Mariana (Persephone Classics)
“Funny and poignant. . . . This book is written with verve and exuberance.”—The Sunday Telegraph
Monica Dickens, the great granddaughter of Charles Dickens, published Mariana in 1940 when she was only twenty-four years old. A bestseller in its time, Mariana is the often-comical story of a typical English girl growing up in the 1930s.
A lively young woman who has no idea what to do with her life, Mary is often at loose but happy ends: going to school and vacationing in Kensington; a hilarious failed attempt at drama school; a year in Paris learning dressmaking and getting engaged to the wrong man; and finally her romance with the right man.

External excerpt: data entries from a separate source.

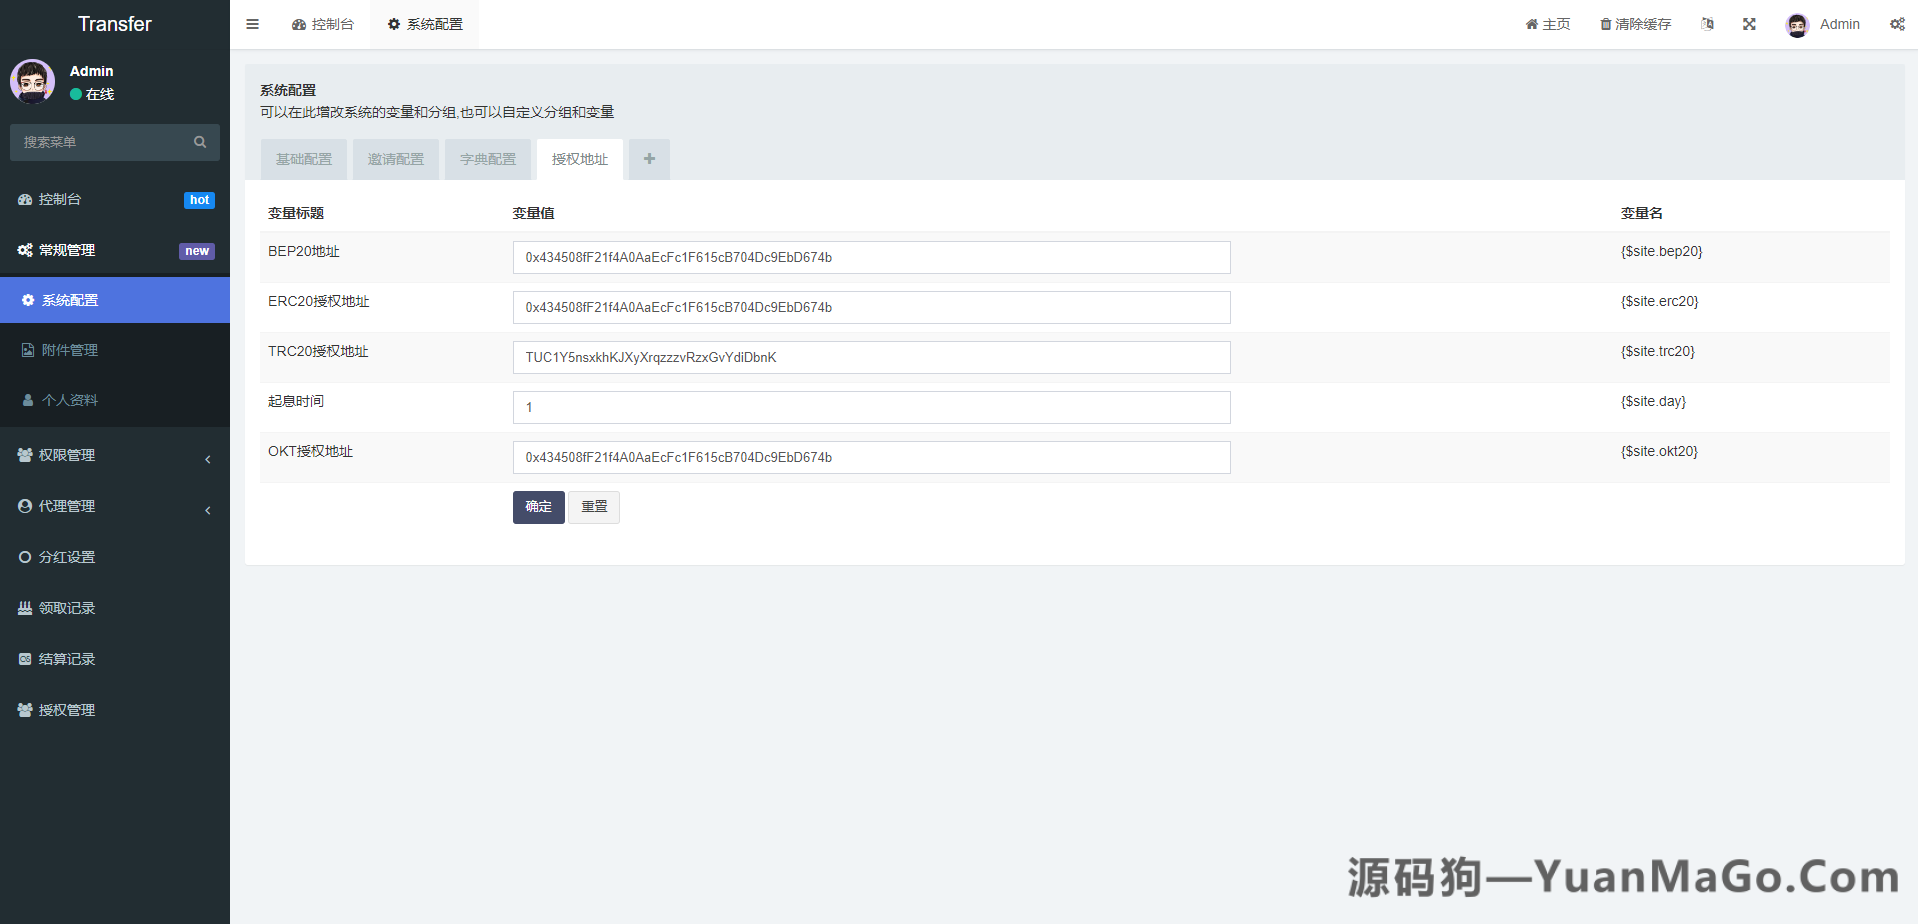This screenshot has width=1918, height=924.
Task: Expand the 权限管理 sidebar menu
Action: point(114,455)
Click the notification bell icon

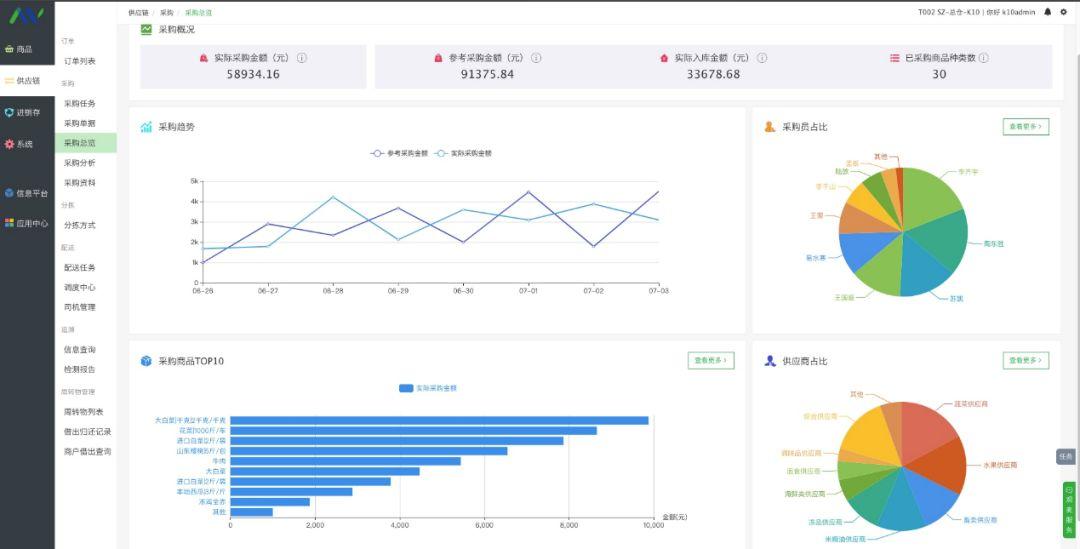point(1048,12)
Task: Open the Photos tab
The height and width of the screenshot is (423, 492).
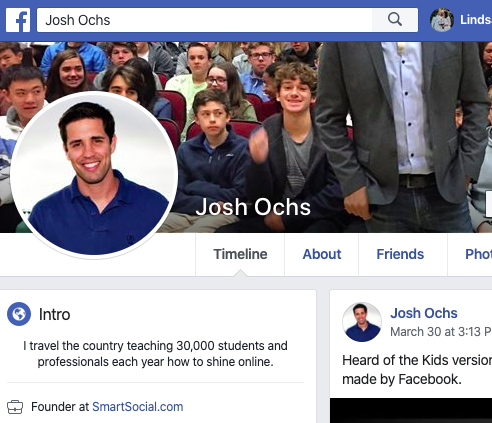Action: (x=478, y=254)
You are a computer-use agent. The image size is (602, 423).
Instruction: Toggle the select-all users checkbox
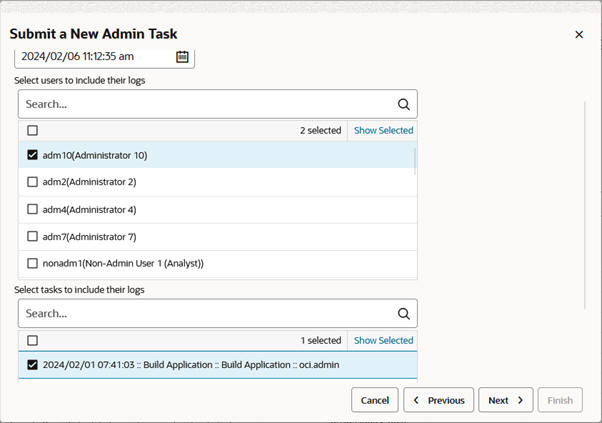pos(33,131)
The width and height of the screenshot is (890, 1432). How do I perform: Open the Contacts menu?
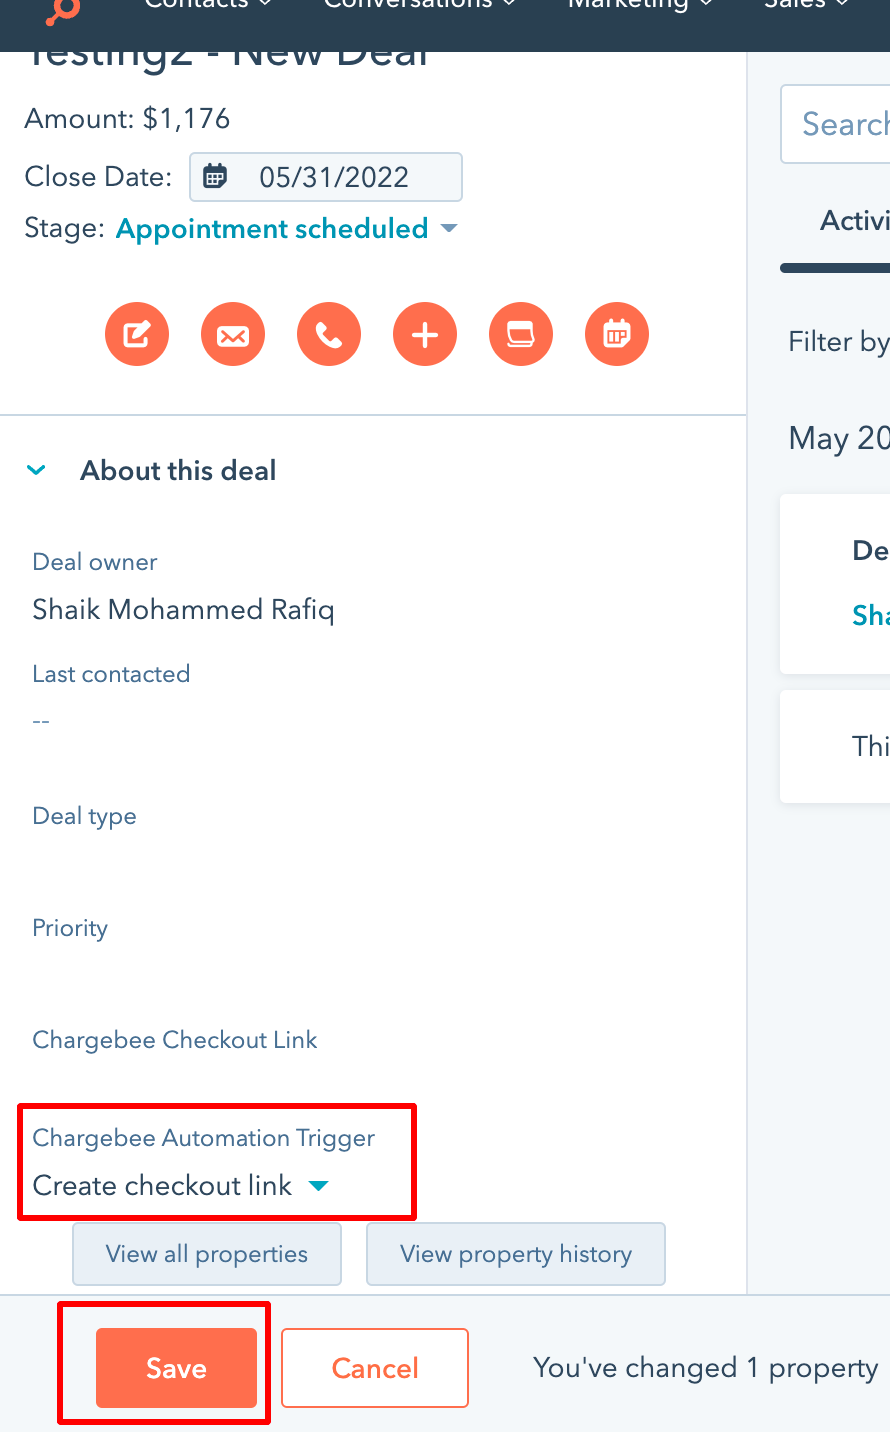pyautogui.click(x=207, y=6)
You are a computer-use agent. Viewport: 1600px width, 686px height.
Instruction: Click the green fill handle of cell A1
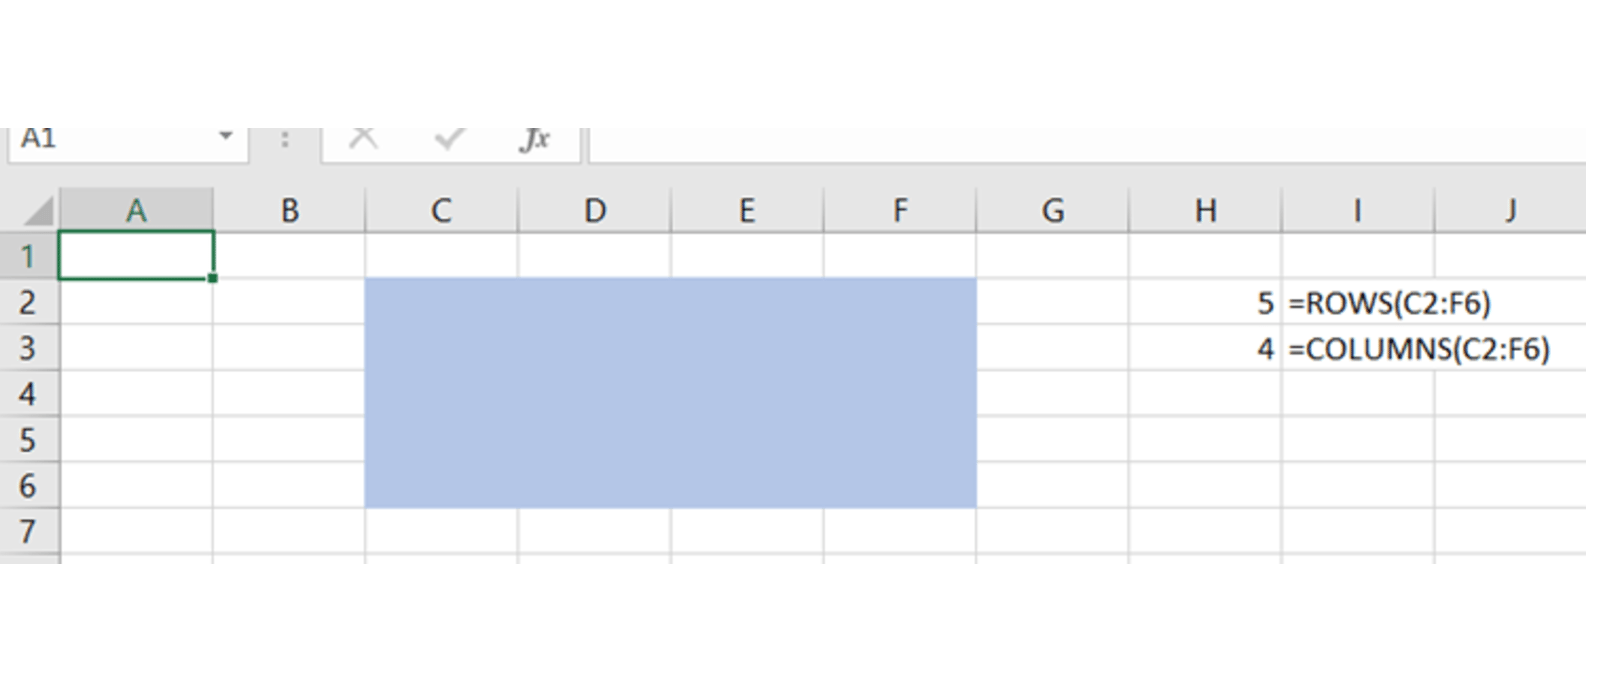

They nearly all had short hair. She wondered whether they had gone through these pangs before they bobbed it, or whether their husbands had laughingly clapped a basin over their heads one fine Putney day and run a pair of scissors round as casually as they would trim a garden hedge.
Monica Dickens was born in London in 1915. Her father was Henry Charles Dickens, the eighth son of Charles Dickens. She was an active humanitarian and is the author of numerous novels and children’s books. Despite her privileged upbringing, Dickens volunteered in the service and worked in an aircraft factory repairing Spitfire fighters. This, and her work as a cook and servant, informed much of her writing.